--- START OF Selected text ---

Autoscaling WebRTC apps are not at all easy. A lot of discussion on building large-scale WebRTC apps gets stuck on how to scale. There are no straightforward answers available to this question yet. For this reason, we at CentEdge have developed CWLB, a general-purpose WebRTC load balancer using mediasoup as the media server at its core.
When a customer connects with us to help them build WebRTC apps, the conversation goes something similar to this.
Customer: We want to integrate video conferencing capabilities in our existing web app.
Us : Sure. We can help you with that.
Customer: Our requirement is to have 15 person(max) conferencing rooms with recording capabilities.
Us: Sure. We can help you with that as well.
Customer: We want the solution to be super scalable so that even a million rooms can be started at the same time. We have our own data centre and you can run Kubernetes clusters there. We hope this will be fine for scaling requirements.
Us: No. Kubernetes clusters may not be sufficient to scale WebRTC apps considering the stateful nature of them. Also memory and cpu usage may not be the right indicators for indicating server load in this case.
Customer: What is stateful nature? Why memory and cpu usage are not the right indicators?
Us:....
The conversation goes on where we make our customers fully understand the nature of WebRTC calls and the media server parameters which indicate correctly the current load. Towards the end of the conversation, this question of how should the scaling problem be solved, used to remain open for further discussions as we did not have a ready-made answer for this.
After going through a similar conversation several times, we decided to do something about it. 1st June 2021 is when we started working on a general-purpose load balancer to auto-scale WebRTC apps. After a year of considerable effort, we have successfully developed the load balancer to auto-scale WebRTC apps. We call it CWLB, which stands for Centedge WebRTC Load Balancer. CWLB supports both horizontal as well as vertical autoscaling. Mediasoup is the media server used behind the load balancer to scale WebRTC apps and it currently supports AWS as the cloud provider to create/delete on-demand mediasoup media servers.
Before moving on to discuss more CWLB, we will elaborate on some keywords which we mentioned in the above para for a better understanding of the context.
Why Autoscaling?
The first important question is, why does one need autoscaling? Because one needs more video rooms simultaneously which is beyond the capabilities of a single media server. Let's look at an example.
A c5.2xLarge instance of aws (8vCPU & 16Gb RAM) can handle either one large 50-person conference room or 10 small 5-person conference rooms. Once the server is on full load, it can't cater to any new room creation requests until the rooms running in it are closed. One option is to run multiple simultaneous servers to handle more load irrespective of whether new room requests are coming or not. In this case, it will be huge wastage of resources as one has to pay the server bills while the servers are idle most of the time.

--- END OF Selected text ---

- _Aim_:
Write out the portion of the text on autoscaling WebRTC apps between "Us : Sure. We" and "the right indicators?", inclusive, word for word. The entries that come next have nothing to do with this.

--- START OF Provided records ---

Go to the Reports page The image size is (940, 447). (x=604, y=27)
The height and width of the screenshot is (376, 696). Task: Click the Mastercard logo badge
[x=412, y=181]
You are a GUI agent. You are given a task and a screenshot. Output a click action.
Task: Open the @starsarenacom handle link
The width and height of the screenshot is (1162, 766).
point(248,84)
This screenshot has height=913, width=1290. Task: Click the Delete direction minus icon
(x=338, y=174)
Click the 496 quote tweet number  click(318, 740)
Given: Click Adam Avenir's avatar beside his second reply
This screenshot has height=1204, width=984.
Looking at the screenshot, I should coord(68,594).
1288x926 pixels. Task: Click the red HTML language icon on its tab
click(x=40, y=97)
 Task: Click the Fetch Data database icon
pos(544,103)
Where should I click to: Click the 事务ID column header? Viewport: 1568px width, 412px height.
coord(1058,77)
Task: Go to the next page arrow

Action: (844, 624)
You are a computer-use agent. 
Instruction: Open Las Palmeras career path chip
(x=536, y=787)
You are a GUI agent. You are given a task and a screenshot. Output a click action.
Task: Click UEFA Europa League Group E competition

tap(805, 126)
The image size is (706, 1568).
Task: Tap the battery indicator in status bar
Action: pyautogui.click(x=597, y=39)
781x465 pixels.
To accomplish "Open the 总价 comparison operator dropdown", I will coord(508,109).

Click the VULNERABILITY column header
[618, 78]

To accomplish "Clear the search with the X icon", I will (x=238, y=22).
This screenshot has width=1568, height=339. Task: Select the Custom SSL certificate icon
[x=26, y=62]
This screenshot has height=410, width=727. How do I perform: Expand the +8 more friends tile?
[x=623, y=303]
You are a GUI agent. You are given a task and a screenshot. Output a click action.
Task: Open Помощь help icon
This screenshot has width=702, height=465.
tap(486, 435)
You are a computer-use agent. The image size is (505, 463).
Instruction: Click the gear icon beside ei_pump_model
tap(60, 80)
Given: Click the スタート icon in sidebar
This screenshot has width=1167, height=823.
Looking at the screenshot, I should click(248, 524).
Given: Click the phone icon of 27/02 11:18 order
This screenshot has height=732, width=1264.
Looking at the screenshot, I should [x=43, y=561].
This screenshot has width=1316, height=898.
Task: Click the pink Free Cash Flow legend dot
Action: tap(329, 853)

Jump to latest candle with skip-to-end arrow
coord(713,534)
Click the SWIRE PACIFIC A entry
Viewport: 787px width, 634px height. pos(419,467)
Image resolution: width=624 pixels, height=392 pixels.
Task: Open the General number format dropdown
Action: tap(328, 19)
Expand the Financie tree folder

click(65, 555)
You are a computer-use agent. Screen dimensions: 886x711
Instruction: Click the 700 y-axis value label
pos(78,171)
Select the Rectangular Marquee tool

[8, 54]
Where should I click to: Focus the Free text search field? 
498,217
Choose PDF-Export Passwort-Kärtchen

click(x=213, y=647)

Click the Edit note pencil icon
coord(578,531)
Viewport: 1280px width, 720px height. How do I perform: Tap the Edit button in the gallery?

--- END OF Provided records ---

- _Output_:
Us : Sure. We can help you with that.
Customer: Our requirement is to have 15 person(max) conferencing rooms with recording capabilities.
Us: Sure. We can help you with that as well.
Customer: We want the solution to be super scalable so that even a million rooms can be started at the same time. We have our own data centre and you can run Kubernetes clusters there. We hope this will be fine for scaling requirements.
Us: No. Kubernetes clusters may not be sufficient to scale WebRTC apps considering the stateful nature of them. Also memory and cpu usage may not be the right indicators for indicating server load in this case.
Customer: What is stateful nature? Why memory and cpu usage are not the right indicators?